Look through the lines below, find those with the word "management", and copy them.

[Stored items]

··········

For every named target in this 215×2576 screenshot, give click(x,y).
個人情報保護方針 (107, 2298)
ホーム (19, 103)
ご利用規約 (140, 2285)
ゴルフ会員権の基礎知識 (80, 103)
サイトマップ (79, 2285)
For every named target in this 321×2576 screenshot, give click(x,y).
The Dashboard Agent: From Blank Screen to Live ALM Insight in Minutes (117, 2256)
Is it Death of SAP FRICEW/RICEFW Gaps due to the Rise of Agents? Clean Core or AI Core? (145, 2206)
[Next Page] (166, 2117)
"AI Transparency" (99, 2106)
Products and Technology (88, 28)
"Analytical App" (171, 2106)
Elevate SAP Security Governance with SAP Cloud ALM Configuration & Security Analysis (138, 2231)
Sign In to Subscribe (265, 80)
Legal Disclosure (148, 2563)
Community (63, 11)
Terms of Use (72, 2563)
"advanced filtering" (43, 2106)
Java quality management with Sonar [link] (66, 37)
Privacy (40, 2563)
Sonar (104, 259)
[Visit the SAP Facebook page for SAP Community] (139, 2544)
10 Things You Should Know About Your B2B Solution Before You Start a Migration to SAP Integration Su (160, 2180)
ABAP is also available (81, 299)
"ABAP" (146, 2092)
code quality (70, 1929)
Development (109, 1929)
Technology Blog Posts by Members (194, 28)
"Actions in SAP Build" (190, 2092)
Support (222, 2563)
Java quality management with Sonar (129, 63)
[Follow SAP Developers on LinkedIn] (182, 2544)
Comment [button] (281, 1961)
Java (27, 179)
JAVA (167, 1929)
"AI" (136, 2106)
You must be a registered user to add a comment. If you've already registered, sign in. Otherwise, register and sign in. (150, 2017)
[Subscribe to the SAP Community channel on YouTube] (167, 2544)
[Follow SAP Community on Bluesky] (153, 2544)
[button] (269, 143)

··········

Exercise response:
Java quality management with Sonar [link] (66, 37)
Java quality management with Sonar (129, 63)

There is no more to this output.